Понимаете, вот о музыке я не берусь судить, я всё-таки в ней понимаю довольно мало. Кроме довольно большой наслушанности, у меня никакого права об этом говорить нет. Но Касторп для меня, понимаете, образ во многих отношениях умозрительный. Это бюргер, филистер, мещанин, который, по мысли Манна, вдруг сделан главным героем XX века, главным героем романа. Он познаёт. Он — такое чистое стекло, сквозь которое мы видим главные тенденции XX века. Я не видел таких людей и не верю в них. Как раз бюргеры, типа Ганса Касторпа, редко открыты миру. Они всегда имеют своё представление о нём, и это представление всегда очень авторитарно. Поэтому я не видел таких людей, как Касторп. И я счастлив, если они есть, но мне этот чистый юноша представляется исключительным плодом томасманновского воображения. Вот таких, как Нафта, таких, как Сеттембрини, даже таких, как Клавдия Шоша, я видел, а таких, как Касторп,— никогда. Они, как правило, все уже про всё знают.
Вернёмся через три минуты.
НОВОСТИ
Ну что? Ещё полчасика поотвечаем на вопросы.
«В чём разница между вашей позицией и позицией Кургиняна?»
Ну, знаете, в том же, в чём разница между мной и Кургиняном. Я смею думать, что Сергей Ервандович — человек не очень умный (это моё оценочное суждение), а о себе я при всём желании такого сказать не могу. Понимаете, есть разные люди, а идеи более или менее одинаковые. То, что Советский Союз вызывает интерес и во многих отношениях уважение у меня, Кургиняна и Проханова, не делает нас с Кургиняном и Прохановым людьми одной группы, одного карраса, говоря по-воннегутовски, одного плана и так далее. Мы совершенно разные. И разное мы любим в Советском Союзе. То, что модернизация представляется нужной и мне, и Кургиняну, опять-таки не делает нас с ним схожими. Понимаете, таблицу умножения признают и фашисты, но это не делает её фашистским ноу-хау.

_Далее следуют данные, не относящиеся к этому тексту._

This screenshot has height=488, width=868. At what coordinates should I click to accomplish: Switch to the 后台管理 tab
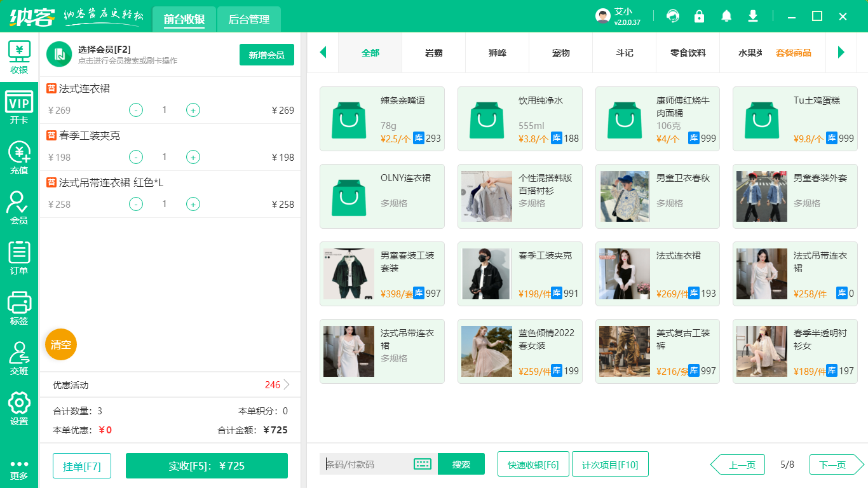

Мне кажется, что движение Кургиняна «Суть времени» очень точно отфильтровало людей, которые за ним идут. Вот это люди, которые ориентированы всё-таки на архаику, на тоску, на ностальгию. Мне же кажется, что сегодня модерн имеет более интересные перспективы. Надо думать о будущем, а не ностальгировать о прошлом. В Советском Союзе было очень много дурного. Я повторю свою старую метафору, которую я когда-то в ленинградской… в петербургской лекции об СССР уже использовал, и тоже меня очень часто за это долбали. Но это как раз, по-моему, показатель, что я всё-таки прав.
Советский Союз был во многих отношениях отвратителен и безобразен, но то, что его убило, было хуже Советского Союза. Это черта гибнущих империй, когда всякая следующая стадия оказывается хуже предыдущей. И конечно, СССР был похож на очень плохого человека, а постсоветская Россия — на труп плохого человека. У плохого человека ещё есть шанс исправиться, измениться, он может как-то функционировать, он может даже пользу приносить, если им правильно пользоваться. А вот у трупа шансов нет, он может только разлагаться.
Поэтому возвращение к стадии СССР — это даже не ностальгия, а это реанимация. Россию можно реанимировать, мне кажется. В настоящий момент политически она мертва, а культурно еле дышит — просто потому, что культурная традиция у нас больше, чем политическая. Поэтому мне кажется, что мы наблюдаем поразительный парадокс: социальная система мертва, абсолютно мёртв парламент, совершенно мертва оппозиция (во всяком случае системная, ещё раз говорю, несистемная как раз трепыхается), а вот народ жив. Понимаете, БГ очень точно же диагностировал ситуацию: «Рок-н-ролл мёртв, а мы — ещё нет». В данном случае вместо рок-н-ролла можно поставить имперское сознание или вот эту централизацию, русскую пирамиду.
Короче, политическая система России, какой она сложилась к шестнадцатому году, к семнадцатому… Она уже тогда была абсолютно мертва, поэтому её пришлось разрушить. А мы — ещё нет. Население России, народ её не только мёртв, а он готов к великим делам, он как раз нацелен на свершения. И если не давать ему этих дел, будет большое Редкино, люди будут спиваться и стрелять. А если есть какая-то… Или они будут заниматься проектом «Новороссия», который, по-моему, представляет собой такую разновидность Редкино. А что касается серьёзных проектов, вот таких как, например, Дубна или космос,— люди к ним всегда готовы.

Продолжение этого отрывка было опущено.